With this you will be 5 steps ahead-organizing your workflow in a way that’s visual, intuitive, and built for the pace of modern fashion.
🛠️ How to Use This Kit
Each section of this template was built to cover a key workflow in fashion production and brand operations. You’ll find templates pre-filled with sample info so you can see how it works, it’s really as simple as just replacing that data with your own information.
Tips:
- Replace all sample text with your real data
- Keep everything in one workspace so you don’t lose track. Notion is a great tool to use, if you do not have it already it is free to start.
- Review weekly: update statuses and check in on bottlenecks. If you’re in a sampling or shipping season I recommend updating daily so that your weekly reviews do not take hours of your time.

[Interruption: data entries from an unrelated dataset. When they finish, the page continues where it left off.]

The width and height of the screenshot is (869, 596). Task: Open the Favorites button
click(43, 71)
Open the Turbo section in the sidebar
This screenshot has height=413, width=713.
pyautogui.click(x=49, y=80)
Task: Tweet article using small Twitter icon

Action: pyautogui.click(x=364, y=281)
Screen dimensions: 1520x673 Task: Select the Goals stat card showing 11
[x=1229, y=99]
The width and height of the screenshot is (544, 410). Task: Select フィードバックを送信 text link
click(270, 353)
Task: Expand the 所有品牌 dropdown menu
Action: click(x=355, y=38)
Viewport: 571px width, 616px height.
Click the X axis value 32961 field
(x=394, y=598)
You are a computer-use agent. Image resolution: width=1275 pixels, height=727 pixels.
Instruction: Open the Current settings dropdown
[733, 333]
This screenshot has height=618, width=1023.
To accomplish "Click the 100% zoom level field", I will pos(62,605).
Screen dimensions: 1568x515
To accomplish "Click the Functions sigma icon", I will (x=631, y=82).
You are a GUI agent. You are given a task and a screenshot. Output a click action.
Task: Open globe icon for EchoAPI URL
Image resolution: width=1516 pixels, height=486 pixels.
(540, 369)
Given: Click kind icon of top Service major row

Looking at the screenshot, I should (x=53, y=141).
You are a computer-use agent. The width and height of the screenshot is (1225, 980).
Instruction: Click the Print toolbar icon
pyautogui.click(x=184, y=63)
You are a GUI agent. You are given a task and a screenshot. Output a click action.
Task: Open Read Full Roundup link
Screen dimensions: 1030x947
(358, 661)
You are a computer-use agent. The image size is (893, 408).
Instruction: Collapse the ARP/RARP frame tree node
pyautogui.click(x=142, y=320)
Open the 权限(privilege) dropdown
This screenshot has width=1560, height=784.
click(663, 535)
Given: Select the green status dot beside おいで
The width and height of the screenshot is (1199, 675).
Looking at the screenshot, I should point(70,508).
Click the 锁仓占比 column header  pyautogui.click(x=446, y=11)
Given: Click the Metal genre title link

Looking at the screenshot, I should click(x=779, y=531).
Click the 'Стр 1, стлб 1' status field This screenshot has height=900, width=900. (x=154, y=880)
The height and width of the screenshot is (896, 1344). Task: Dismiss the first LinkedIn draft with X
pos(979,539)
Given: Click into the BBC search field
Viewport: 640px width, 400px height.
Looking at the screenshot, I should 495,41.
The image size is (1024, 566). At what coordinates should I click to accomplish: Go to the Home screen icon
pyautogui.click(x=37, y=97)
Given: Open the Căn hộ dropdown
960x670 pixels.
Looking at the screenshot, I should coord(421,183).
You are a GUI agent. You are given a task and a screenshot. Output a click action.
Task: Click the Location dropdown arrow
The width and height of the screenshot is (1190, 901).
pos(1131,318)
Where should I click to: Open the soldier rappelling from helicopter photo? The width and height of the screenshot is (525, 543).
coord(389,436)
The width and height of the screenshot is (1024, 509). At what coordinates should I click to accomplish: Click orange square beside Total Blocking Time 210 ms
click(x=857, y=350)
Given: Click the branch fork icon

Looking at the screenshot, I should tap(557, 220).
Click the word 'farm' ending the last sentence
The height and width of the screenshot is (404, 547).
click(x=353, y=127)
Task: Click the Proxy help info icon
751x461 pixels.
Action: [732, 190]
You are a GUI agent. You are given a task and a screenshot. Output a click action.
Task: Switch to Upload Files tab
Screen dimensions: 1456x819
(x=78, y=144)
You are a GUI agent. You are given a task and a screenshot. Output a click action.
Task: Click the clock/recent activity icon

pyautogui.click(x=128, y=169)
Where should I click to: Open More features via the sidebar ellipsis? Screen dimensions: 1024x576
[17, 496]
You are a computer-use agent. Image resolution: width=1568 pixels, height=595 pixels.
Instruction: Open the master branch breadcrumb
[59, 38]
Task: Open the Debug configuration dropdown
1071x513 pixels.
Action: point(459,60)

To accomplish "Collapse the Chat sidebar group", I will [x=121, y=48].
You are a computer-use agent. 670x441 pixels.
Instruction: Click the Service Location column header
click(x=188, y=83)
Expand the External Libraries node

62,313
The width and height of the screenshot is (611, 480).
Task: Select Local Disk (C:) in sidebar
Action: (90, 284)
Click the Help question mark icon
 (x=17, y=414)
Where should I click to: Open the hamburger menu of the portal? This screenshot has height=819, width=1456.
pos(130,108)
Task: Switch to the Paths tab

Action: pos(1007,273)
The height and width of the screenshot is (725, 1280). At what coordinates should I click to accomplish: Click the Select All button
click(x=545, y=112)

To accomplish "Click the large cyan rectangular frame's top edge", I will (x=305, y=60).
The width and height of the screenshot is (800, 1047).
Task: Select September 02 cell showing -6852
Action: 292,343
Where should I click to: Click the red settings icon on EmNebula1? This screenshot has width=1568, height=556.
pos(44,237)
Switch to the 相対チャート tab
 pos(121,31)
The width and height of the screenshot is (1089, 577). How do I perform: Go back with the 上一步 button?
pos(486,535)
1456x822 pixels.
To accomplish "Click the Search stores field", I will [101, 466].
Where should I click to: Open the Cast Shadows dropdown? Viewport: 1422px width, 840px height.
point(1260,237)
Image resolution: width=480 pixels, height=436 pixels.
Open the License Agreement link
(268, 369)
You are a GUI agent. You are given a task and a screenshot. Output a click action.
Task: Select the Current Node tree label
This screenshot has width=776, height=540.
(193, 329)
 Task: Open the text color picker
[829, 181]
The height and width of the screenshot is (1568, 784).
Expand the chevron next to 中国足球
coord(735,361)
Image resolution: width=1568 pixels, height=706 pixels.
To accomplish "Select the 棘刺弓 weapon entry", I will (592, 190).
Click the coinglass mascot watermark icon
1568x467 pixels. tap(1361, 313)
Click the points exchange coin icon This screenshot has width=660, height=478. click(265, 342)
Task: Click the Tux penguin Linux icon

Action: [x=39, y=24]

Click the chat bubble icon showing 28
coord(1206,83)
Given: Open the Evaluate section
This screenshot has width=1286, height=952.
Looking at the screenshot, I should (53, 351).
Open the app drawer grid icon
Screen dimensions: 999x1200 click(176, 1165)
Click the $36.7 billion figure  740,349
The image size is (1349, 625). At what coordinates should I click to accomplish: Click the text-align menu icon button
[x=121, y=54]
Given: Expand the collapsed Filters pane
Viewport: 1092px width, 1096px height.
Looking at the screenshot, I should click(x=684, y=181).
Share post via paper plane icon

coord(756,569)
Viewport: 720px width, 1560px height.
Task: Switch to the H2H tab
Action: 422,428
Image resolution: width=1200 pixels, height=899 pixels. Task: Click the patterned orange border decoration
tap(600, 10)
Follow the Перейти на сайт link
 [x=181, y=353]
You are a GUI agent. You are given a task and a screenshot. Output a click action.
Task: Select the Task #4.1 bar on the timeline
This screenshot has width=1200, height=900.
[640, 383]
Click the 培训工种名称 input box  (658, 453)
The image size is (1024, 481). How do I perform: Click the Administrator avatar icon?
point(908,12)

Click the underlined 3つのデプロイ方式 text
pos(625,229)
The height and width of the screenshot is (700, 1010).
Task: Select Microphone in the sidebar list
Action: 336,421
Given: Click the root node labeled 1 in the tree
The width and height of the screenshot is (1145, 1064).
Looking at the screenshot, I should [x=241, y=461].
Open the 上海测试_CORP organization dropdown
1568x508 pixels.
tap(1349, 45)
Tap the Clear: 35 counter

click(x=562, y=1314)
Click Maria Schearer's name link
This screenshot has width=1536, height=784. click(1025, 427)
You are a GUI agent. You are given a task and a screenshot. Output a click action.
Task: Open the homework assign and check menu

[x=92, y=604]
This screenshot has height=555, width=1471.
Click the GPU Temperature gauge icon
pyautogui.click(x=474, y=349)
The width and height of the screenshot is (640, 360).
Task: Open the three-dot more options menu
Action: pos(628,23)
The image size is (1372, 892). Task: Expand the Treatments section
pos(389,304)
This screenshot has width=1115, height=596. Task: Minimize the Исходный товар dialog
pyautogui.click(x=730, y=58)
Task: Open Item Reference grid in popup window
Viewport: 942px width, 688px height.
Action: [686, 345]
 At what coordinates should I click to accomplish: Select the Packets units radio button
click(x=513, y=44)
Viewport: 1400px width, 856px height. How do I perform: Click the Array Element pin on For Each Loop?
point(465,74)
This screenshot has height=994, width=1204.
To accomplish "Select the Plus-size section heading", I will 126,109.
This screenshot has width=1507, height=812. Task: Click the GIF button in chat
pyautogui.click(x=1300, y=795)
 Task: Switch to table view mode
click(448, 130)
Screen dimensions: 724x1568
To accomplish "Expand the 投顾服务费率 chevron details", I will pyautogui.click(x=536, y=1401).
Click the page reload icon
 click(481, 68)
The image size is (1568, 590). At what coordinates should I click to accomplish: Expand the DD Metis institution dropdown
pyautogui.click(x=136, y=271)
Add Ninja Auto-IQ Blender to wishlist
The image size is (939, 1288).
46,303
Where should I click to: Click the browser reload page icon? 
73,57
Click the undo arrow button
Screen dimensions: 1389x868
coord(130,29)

- Keep the first line as an example for yourself and teammates while creating the sheets.
- Duplicate tabs to track each season (i.e., SS25, FW25)
📌 1. Product Development Tracker
What this is:
A central dashboard to track every style you’re developing—from sketch to sample to approved product.
How to use it:
- Add each style you’re working on (one row per style)
- Upload a sketch or image reference
- List out the fabric, trims, and fit notes
- Update the sample status regularly (“Idea” → “In Progress” → “Approved”)
- Add your projected launch date so you can plan your calendar around it
🧠 Tip: Create filters to show only “In Progress” items when you’re planning sample reviews. There is a view of all samples, as well as one that only shows your “In Progress” samples.
📌 2. Vendor Directory
What this is:
Your go-to Rolodex of suppliers, factories, and partners—because you shouldn’t be searching through emails every time you need to reorder zippers.
How to use it:
- Enter vendors by category: Fabric, Trims, Hardware, Packaging, etc.
- Include contact info, minimum order quantities, lead times, and notes
- Use “Last Contacted” to stay on top of outreach
- Optional: add a “Rating” column to track responsiveness or reliability
🧠 Tip: Color code or tag your “favorite vendors” for quicker access.
Vendor Directory📌 3. Order Tracking Sheet
What this is:
Keep track of every customer or wholesale order from placement to delivery.
How to use it:
- Add a new row every time you receive an order
- Include SKU, size, date, and shipping method
- Enter tracking numbers once fulfilled
- Use filters to see all unshipped or recently shipped orders
🧠 Tip: This can be duplicated per sales channel (ex: one for Shopify, one for Faire).
Order Tracking Sheet📌 4. Sales Channel Planner
What this is:
Track what styles are selling where, how they’re priced, and when they’re launching.
How to use it:
- Log each product’s sales channel (e.g. Shopify, Faire, IG DMs, In-store)
- Add your wholesale and retail prices
- Track launch dates so your content calendar can align
- Optional: add notes like “exclusive” or “limited run”
🧠 Tip: Add a “Channel Performance” column later if you want to track revenue per platform.
Sales Channel Planner📌 5. Content Calendar
What this is:
Plan your marketing content based on your product development + sales timelines.
How to use it:
- Add the product or campaign you’re featuring
- Write your caption idea or talking point
- Add a CTA (Call to Action) like “Join the Waitlist” or “Shop Now”
- List where your content is stored (Dropbox folder, photoshoot link, etc.)
- Set the date you plan to post
- Weekly To Do: Go back through social media posts at the end of the week to enter statistics. See what posts are driving traffic to your site!
🧠 Tip: Try batching your posts weekly using this calendar as your north star.
Content Calendar💡 Final Tip:
This kit was designed to support your creative vision and make sure the logistics don’t fall through the cracks.
You can always expand on each section as your business grows (add tabs for sampling feedback, delivery tracking, or cost sheets later).